▸ YOUR TASK
Please lay out every line of these records as a numbered list, leaving out any blank lines and any pictures.

Target-pointing data:
--- Start ---

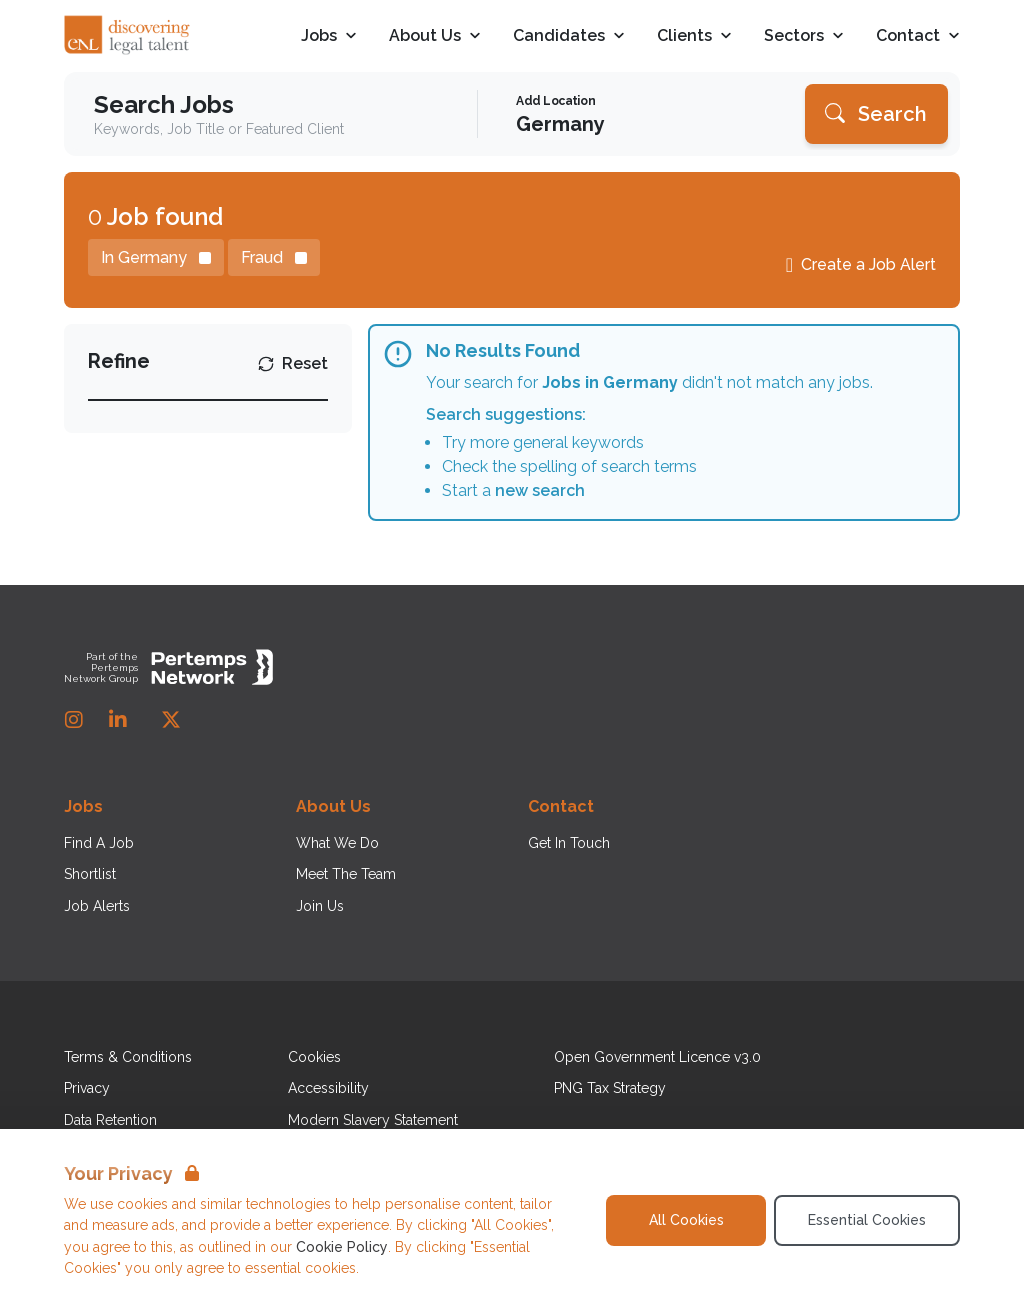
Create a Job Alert (868, 264)
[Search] (876, 114)
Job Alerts (97, 906)
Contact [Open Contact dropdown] (918, 36)
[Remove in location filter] (156, 257)
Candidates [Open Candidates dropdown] (569, 36)
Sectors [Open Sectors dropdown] (804, 36)
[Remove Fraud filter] (274, 257)
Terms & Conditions (128, 1057)
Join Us (320, 906)
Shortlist (90, 874)
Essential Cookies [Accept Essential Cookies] (867, 1220)
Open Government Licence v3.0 (657, 1057)
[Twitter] (171, 720)
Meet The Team (346, 874)
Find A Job (99, 843)
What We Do (337, 843)
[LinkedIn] (118, 720)
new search (540, 490)
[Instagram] (74, 720)
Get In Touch (569, 843)
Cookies (314, 1057)
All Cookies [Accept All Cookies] (686, 1220)
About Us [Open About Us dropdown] (435, 36)
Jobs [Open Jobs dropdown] (329, 36)
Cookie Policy (342, 1247)
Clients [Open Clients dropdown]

--- End ---

▸ SOLUTION TO THIS EXERCISE
1. Create a Job Alert (868, 264)
2. [Search] (876, 114)
3. Job Alerts (97, 906)
4. Contact [Open Contact dropdown] (918, 36)
5. [Remove in location filter] (156, 257)
6. Candidates [Open Candidates dropdown] (569, 36)
7. Sectors [Open Sectors dropdown] (804, 36)
8. [Remove Fraud filter] (274, 257)
9. Terms & Conditions (128, 1057)
10. Join Us (320, 906)
11. Shortlist (90, 874)
12. Essential Cookies [Accept Essential Cookies] (867, 1220)
13. Open Government Licence v3.0 (657, 1057)
14. [Twitter] (171, 720)
15. Meet The Team (346, 874)
16. Find A Job (99, 843)
17. What We Do (337, 843)
18. [LinkedIn] (118, 720)
19. new search (540, 490)
20. [Instagram] (74, 720)
21. Get In Touch (569, 843)
22. Cookies (314, 1057)
23. All Cookies [Accept All Cookies] (686, 1220)
24. About Us [Open About Us dropdown] (435, 36)
25. Jobs [Open Jobs dropdown] (329, 36)
26. Cookie Policy (342, 1247)
27. Clients [Open Clients dropdown]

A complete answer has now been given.